La sensation de chaleur, soudaine et insupportable, semble venir de nulle part : à 750 mètres, une antenne sur le toit d’un camion vient d’émettre un puissant rayon électromagnétique qui ne tue pas, ni ne blesse, et fait la fierté des chercheurs de l’armée américaine.
« On ne le voit pas, on ne l’entend pas, on ne le sent pas, on le ressent », résume le colonel Tracy Taffola, patron du directorat des armes non-létales, unité basée à Quantico (Virginie) et chargée de mettre au point de nouveaux armements conçus pour éviter de tuer ou de provoquer des blessures graves.
L’effet est tellement désagréable que le réflexe est de prendre la fuite, a pu constater l’AFP lors d’une démonstration de l’arme pour la presse.
L’armée américaine se veut rassurante sur le caractère « propre » de cette arme, mise au point après plus de 15 ans de recherche mais qui n’a toujours pas été utilisée sur le terrain.
Brièvement déployé en Afghanistan en 2010, ce système, baptisé « Active Denial System » (ADS), n’y a pas été employée, vraisemblablement en raison de la mauvaise image attachée à ces rayons électromagnétiques, vu comme des micro-ondes utilisées dans les fours à chauffer la nourriture.
« Il y a beaucoup d’idées fausses », déplore l’officier au strict maintien de Marine de l’armée américaine. « Nous voulons que tout le monde comprenne en quoi consiste ce système et - tout aussi important - ce qu’il n’est pas ».
Les chercheurs du laboratoire de recherche de l’U.S Air Force se trouvant avec lui l’assurent : le risque de blessure est quasi-nul avec seulement deux brûlures constatées pour 11 000 tests menés avec des humains.
« La fréquence des ondes émises par un four à micro-ondes est d’environ un gigahertz. Elles pénètrent et c’est pourquoi on peut cuire son poulet », explique le Dr Diana Loree, scientifique en chef adjointe chargée des armes à effet dirigé.
Avec une fréquence de 95 gigahertz, l’ADS émet des ondes millimétriques, qui peuvent être dirigées et qui n’ont pas de pouvoir pénétrant.
« J’ai un émetteur 100 fois plus puissant qu’un four micro-ondes mais je ne peux pas faire sauter du pop-corn parce que la fréquence radio ne pénètre pas suffisamment pour cuire à l’intérieur », résume-t-elle enthousiaste.
Selon Stephanie Miller, chargée de l’évaluation de l’effet de l’arme sur le corps humain, les ondes millimétriques « ne pénètrent la peau que sur 0,4 millimètre » de profondeur, évitant ainsi toute brûlure.
Dans la cabine de son camion militaire, l’opérateur actionne une manette et cible une personne ou un groupe à l’aide d’une caméra.
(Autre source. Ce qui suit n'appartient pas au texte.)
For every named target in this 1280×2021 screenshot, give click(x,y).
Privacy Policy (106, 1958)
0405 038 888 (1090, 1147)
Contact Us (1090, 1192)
La victime a la sensation d’ouvrir la porte d’un four brûlant et ressent brièvement des picotements sur la peau.
Le réflexe de fermer les paupières suffit à protéger les yeux, assure aussi Mme Miller.
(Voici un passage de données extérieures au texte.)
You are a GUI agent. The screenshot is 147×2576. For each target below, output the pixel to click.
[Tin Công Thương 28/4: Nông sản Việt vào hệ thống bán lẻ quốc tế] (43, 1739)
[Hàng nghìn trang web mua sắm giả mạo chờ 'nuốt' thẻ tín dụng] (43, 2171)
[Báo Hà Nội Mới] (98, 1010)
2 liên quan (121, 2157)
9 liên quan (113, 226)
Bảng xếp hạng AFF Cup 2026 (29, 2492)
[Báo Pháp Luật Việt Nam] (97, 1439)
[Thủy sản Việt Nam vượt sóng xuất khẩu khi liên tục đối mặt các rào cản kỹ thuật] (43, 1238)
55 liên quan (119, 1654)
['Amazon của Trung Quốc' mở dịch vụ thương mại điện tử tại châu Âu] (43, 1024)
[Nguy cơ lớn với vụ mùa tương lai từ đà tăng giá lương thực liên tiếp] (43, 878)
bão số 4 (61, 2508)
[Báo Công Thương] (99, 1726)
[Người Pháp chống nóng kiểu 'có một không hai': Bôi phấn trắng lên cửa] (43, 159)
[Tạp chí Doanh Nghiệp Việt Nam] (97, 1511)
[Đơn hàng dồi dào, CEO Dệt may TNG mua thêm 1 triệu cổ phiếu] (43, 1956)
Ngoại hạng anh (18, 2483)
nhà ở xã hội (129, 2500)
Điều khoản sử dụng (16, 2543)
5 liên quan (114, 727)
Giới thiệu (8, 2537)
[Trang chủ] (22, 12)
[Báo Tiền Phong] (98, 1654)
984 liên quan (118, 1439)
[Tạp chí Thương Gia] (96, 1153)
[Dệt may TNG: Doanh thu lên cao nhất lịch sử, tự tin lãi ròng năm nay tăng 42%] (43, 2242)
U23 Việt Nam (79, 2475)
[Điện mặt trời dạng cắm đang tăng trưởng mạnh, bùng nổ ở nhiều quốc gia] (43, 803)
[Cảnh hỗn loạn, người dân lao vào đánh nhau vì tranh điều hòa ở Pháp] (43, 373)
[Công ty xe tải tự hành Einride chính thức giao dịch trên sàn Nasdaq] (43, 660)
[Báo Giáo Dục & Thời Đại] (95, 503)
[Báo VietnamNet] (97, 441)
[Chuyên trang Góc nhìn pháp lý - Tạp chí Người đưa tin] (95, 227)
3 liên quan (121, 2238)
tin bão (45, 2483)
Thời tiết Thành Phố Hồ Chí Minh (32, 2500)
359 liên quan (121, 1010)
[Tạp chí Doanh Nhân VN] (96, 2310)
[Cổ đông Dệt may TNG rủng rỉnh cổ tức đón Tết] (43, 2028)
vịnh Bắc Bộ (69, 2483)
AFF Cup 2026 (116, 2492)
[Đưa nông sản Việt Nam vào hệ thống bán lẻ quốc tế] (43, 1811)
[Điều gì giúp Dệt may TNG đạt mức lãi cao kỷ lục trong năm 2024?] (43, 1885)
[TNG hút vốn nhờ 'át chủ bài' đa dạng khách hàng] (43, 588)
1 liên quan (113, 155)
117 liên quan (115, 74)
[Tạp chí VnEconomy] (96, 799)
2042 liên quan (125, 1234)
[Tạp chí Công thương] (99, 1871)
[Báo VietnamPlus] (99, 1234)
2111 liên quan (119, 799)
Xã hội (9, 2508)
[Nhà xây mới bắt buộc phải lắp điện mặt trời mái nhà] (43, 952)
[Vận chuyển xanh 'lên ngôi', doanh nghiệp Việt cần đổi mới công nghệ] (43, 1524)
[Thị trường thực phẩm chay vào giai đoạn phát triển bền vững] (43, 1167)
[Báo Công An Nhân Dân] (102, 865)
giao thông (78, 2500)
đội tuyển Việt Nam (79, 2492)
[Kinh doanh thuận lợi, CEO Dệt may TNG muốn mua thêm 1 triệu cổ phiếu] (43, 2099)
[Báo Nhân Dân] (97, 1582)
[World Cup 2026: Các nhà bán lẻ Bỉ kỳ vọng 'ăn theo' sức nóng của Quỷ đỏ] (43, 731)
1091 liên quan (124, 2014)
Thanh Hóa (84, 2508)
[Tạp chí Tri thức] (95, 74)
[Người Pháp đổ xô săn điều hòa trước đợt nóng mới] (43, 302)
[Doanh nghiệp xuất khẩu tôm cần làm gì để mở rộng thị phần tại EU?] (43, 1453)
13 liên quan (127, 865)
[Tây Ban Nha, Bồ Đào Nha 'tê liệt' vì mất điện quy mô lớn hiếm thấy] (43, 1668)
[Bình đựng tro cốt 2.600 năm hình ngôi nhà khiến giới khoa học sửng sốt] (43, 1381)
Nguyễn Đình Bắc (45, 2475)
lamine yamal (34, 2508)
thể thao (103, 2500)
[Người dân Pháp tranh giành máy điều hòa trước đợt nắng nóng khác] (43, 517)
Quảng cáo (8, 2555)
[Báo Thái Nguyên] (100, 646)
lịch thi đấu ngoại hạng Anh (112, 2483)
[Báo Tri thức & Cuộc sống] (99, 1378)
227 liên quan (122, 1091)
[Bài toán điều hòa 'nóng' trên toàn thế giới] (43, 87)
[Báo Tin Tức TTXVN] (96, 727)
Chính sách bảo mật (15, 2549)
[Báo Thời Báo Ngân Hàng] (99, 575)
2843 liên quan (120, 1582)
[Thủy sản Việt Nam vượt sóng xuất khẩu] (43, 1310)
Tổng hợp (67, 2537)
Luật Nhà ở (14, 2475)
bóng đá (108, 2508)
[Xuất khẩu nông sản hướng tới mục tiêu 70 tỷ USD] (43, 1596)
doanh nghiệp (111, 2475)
L’arme est conçue pour contrôler une foule hostile, protéger l’entrée de bases ou mettre en fuite des personnes dont on ne connaît pas les intentions et donc contre lesquelles l’emploi d’une arme à feu pourrait constituer une bavure.
Si l’ADS ne provoque aucun effet secondaire, tout au moins en théorie, la durée d’exposition à ce rayonnement pourrait avoir d’autres conséquences.
Ainsi pour éviter tout accident, « si l’opérateur appuie trop longtemps par inadvertance sur la gâchette, le système se coupe automatiquement après trois secondes », assure le colonel Taffola.
Selon lui, « c’est l’arme non létale la plus sûre qui ait jamais été mise au point ».
Le Pentagone quant à lui ne s’est toujours pas décidé à passer commande.